Jeter un voile sur le voile et ...

Quand le voile rend visible les contradictions de la société

« Cachez ce foulard que je ne saurais voir ! ». Loin du débat rationnel auquel nous invite Madame Ayada dans sa tribune au Monde (https://www.lemonde.fr/idees/article/2019/10/25/souad-ayada-le-visible-de-l-islam-aujourd-hui-en-france-est-sature-par-le-voile-et-le-djihad_6016821_3232.html) , la tendance générale oscille entre contradiction et hypocrisie consensuelle quand la rigueur exigerait au contraire de poser les termes de la dispute dans leur contexte historique, politique et culturel.

Comment réfléchir à la question de l’Islam en France sans garder à l’esprit son passé colonial ? L’histoire – celle des pays mais aussi de ceux qui l’ont vécue – produit des représentations collectives conscientes ou inconscientes, le récit de ce temps imprègne les esprits. Il empoisonne aussi le débat politique : l’ancien dirigeant du Front National joua un rôle majeur dans la répression de la lutte que mena le peuple algérien pour son indépendance ; la transmission familiale à la manière d’un héritage, le changement de nom, le peaufinage de l’image et un discours plus teinté de social ne changent rien à l’affaire. L’incident survenu le 11 octobre dernier lors d’une sortie scolaire au Conseil régional de Bourgogne-Franche-Comté rend l’objectivité difficile, tant l’humiliation subie par cette accompagnante bénévole fait honte à quiconque se réclame de la devise « Liberté, Egalité, Fraternité ».

Avant de poursuivre cette analyse, gardons à l’esprit que tout texte fondateur est tout autant exposé à des simplifications abusives qu’à des interprétations différentes, voire divergentes selon le vécu et l’environnement culturel global de la personne qui s’y réfère. Abstenons-nous donc d’envisager l’Islam comme une entité monolithique, immuable alors que plusieurs spécialistes et intellectuels comme Edward Saïd ou Malek Chebel nous ont déjà éclairés sur le sujet.

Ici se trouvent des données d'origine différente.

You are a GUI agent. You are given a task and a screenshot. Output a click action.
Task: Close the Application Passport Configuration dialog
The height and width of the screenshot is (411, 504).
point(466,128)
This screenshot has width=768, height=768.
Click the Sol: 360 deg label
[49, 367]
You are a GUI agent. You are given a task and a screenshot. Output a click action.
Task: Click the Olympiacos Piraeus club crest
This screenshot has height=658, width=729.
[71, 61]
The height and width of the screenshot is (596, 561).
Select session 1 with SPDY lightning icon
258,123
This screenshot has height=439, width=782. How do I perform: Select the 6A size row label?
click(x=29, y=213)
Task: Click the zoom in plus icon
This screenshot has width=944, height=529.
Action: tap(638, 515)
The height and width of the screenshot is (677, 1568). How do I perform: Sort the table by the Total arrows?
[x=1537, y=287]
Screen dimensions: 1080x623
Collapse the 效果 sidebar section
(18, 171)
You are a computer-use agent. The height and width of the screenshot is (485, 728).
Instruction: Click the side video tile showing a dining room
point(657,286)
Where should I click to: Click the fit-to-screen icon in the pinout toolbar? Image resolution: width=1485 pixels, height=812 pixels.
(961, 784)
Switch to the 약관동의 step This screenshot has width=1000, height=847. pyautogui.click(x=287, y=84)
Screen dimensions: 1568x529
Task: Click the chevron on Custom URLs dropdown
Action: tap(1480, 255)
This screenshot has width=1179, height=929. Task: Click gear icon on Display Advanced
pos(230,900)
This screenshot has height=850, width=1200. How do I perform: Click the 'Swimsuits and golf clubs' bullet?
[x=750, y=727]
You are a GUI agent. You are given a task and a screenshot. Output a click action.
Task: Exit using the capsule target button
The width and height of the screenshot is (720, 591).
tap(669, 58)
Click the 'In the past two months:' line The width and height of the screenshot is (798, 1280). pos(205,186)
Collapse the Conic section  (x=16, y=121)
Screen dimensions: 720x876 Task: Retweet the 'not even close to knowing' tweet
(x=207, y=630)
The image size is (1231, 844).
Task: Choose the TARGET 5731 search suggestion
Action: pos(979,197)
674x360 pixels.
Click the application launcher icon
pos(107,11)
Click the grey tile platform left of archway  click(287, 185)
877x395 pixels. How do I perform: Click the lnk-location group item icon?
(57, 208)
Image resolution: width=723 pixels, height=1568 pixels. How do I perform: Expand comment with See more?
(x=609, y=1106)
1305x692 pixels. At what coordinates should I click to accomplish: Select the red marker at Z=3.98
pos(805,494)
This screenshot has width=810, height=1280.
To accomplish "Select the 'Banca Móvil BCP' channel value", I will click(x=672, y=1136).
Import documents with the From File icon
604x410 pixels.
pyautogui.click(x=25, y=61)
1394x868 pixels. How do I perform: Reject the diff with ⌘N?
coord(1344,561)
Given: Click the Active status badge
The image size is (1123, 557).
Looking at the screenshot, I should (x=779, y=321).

Pour formuler les choses simplement, l’Islam recommande à ses fidèles d’observer une certaine modestie dans les tenues vestimentaires et aux femmes de dissimuler leur chevelure sous un voile or deux termes, deux mots-clés attirent mon attention dans le titre que Madame Ayada a donné à son article: « visible » et « saturé ». Nous vivons en effet dans un monde ou la visibilité, l’image l’emportent sur le discours articulé, où chacun d’entre nous est incité à travailler sa visibilité physique comme numérique ; pour ce faire nous pouvons utiliser divers outils et programmes informatiques : nous pouvons justement améliorer nos photos et selfies en réglant la saturation des couleurs.

Au-delà de leur aspect utilitaire, les vêtements peuvent tout autant servir à protéger et dissimuler le corps qu’à attirer le regard sur lui : ils sont donc amples, longs, courts et échancrés, déchirés même selon l’image que l’on souhaite en donner ; de même, les t-shirts nous servent parfois à porter nos messages ou encore à transmettre une image positive de la société qui nous emploie. Les logos arborés renseignent sur notre statut social - encourageant ainsi la contrefaçon - ou témoignent de notre appartenance à un groupe. L’image contribue donc à se forger une forme d’identité, à se définir, ne serait-ce que par l’apparence, par rapport à d’autres individus. La publicité, les marques détentrices de ces logos y encouragent : elles y trouvent une source de profits et un moyen de diffuser une certaine vision du monde centrée autour de la consommation, de l’individualisme et de la concurrence.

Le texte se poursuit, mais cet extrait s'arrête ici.